2007年08月06日

[新刊] 墓碑銘



やはり講談社文芸文庫はこじのぶファン最後の希望である。

「抱擁家族」、「殉教・微笑」、「ワインズバーグ・オハイオ」(翻訳)、「うるわしき日々」、「対談・文学と人生」、「月光・暮坂 小島信夫後期作品集」に続き、今年9月に「墓碑銘」が発売されることになった。この快挙に心から喝采を送りたい。

絶版だらけの小島信夫のカタログがじわじわと充実してくることに、僕は奇妙な快感を覚える。あの「ぬめり」のある文章が意志を持ち、日本地図にぐるぐると巻きついていく。それみたことか、と思う。

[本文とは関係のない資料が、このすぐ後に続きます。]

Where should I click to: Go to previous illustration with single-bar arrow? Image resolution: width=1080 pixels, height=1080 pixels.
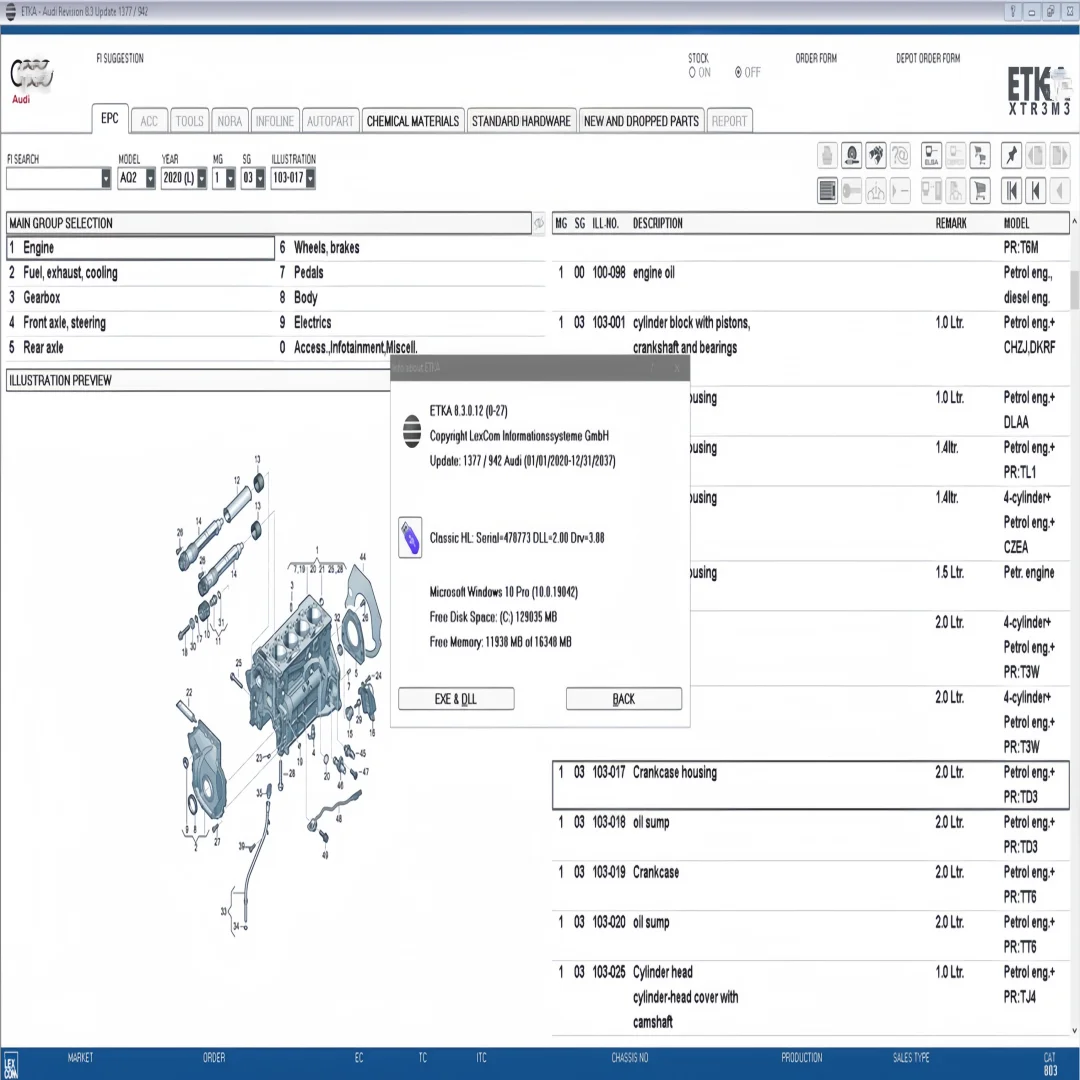[x=1036, y=190]
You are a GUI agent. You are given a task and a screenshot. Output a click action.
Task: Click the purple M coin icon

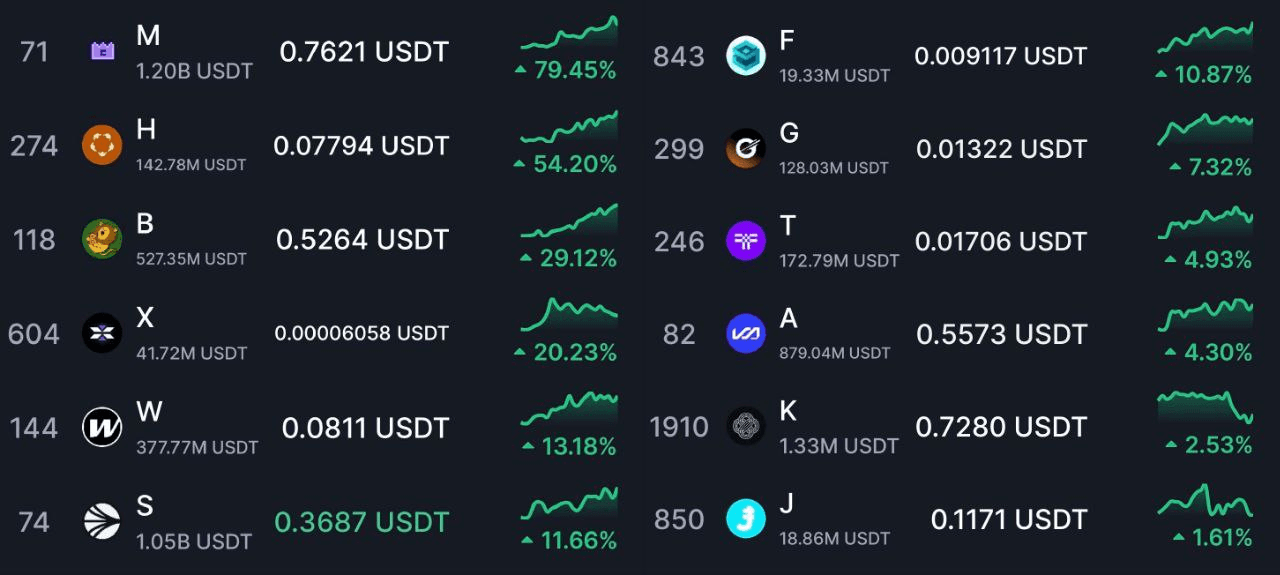coord(102,51)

以前、保坂和志は小島作品の復刊について、以下のように述べている。
絶版を復刊させるにはまずは当面入手可能な本を買うところからしか始まらないのではないか? 今ある本が売れずに残っているのに、絶版を復刊させようなんて出版社は考えない。だから、まずは今読める本を買う。それしかない。
まったくその通りだと思う。僕は「抱擁家族」も「殉教・微笑」も「うるわしき日々」も新品で買った。絶版で入手困難なもの以外は、古本ではなくすべて新品で購入している。小島作品は読み手の想念を吸収するのだ。新品状態の本を読み込んでいくことで自分だけのものになっていく。

「墓碑銘」は9月10日発売。税込定価1,470円。